→ **Directions for this task**
Please copy every line below that contains the string "agent".

→ **Material for this task**
* * *

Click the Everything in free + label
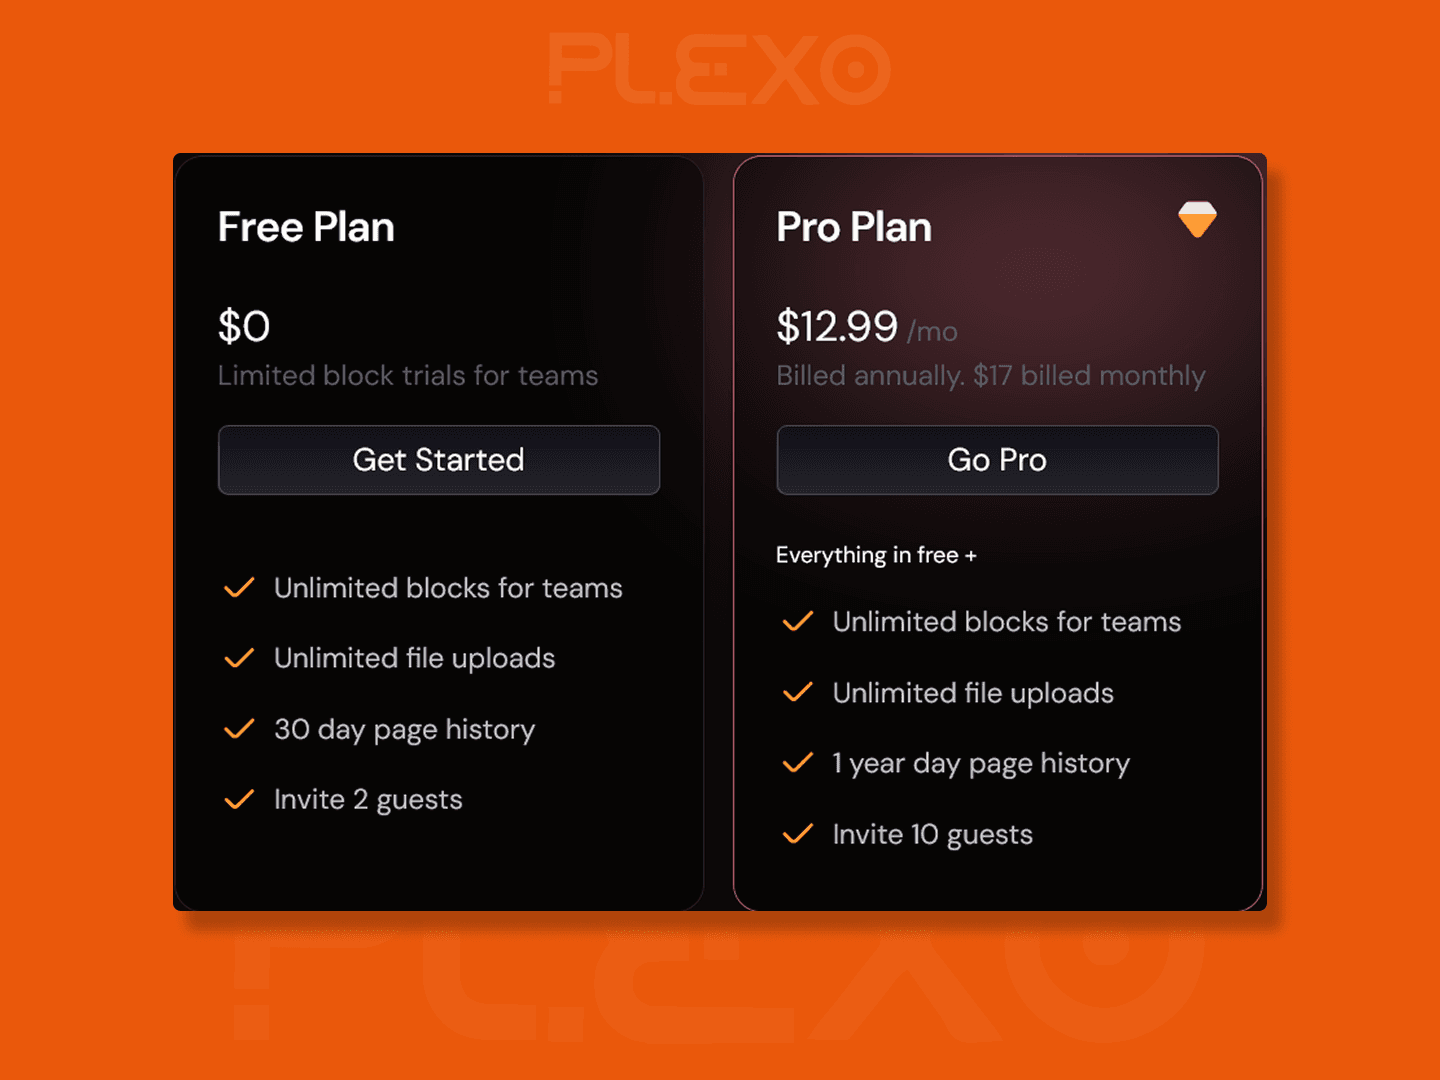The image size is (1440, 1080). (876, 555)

* * *

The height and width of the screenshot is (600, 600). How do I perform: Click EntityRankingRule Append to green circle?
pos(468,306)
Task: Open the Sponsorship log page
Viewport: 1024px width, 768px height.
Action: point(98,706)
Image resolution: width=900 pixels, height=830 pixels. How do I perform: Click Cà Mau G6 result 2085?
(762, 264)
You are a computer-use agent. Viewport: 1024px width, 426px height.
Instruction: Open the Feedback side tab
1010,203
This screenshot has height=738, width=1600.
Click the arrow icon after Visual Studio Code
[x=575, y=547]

* * *

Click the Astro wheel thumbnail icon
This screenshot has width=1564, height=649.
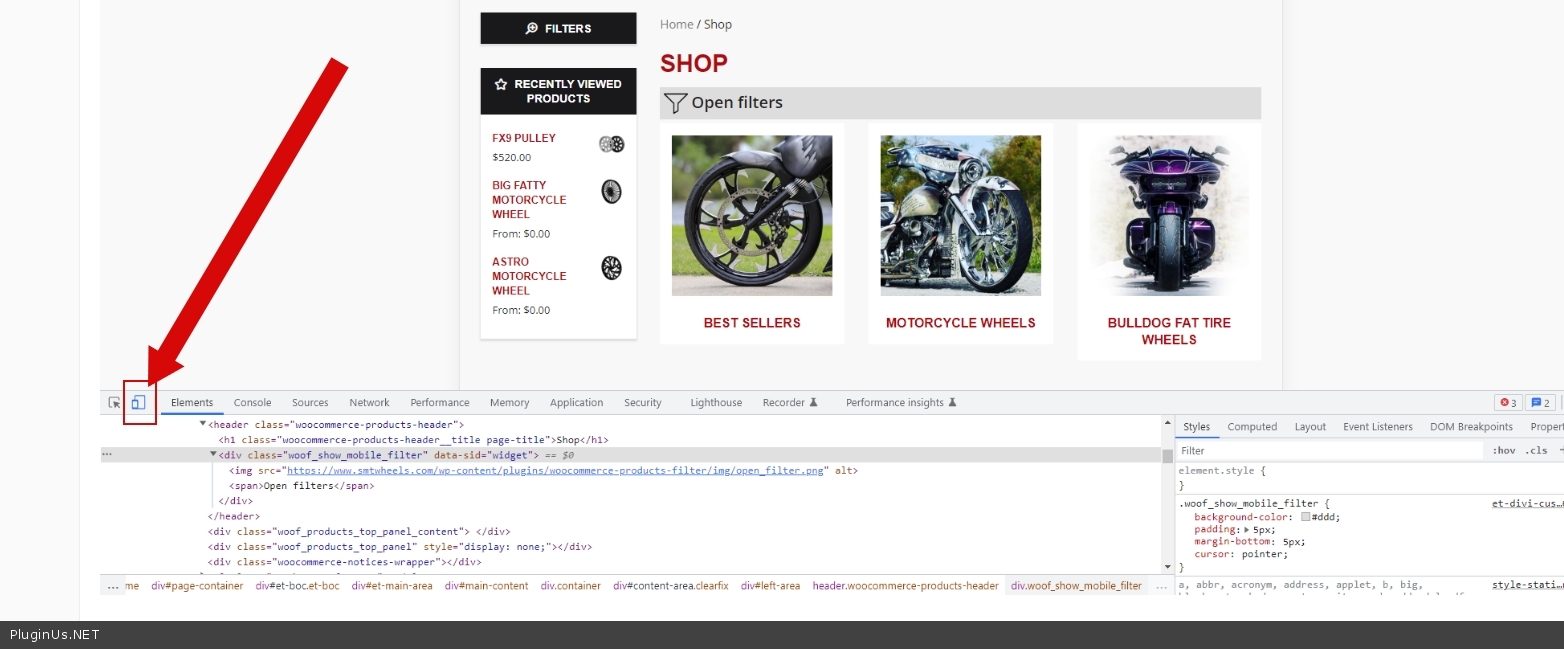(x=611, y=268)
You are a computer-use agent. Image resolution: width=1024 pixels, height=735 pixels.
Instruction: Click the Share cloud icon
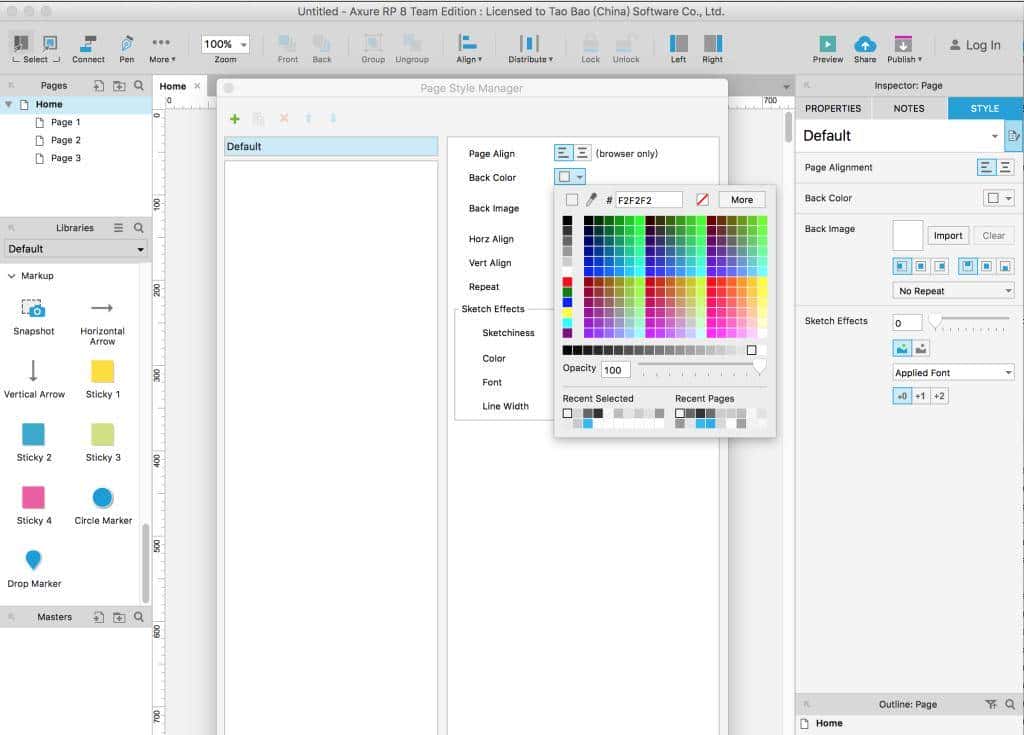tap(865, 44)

* * *

→ **Finished exercise**
You are a computer-use agent. Viewport: 1024px width, 426px height.
You are a computer-use agent. Image resolution: width=1024 pixels, height=735 pixels.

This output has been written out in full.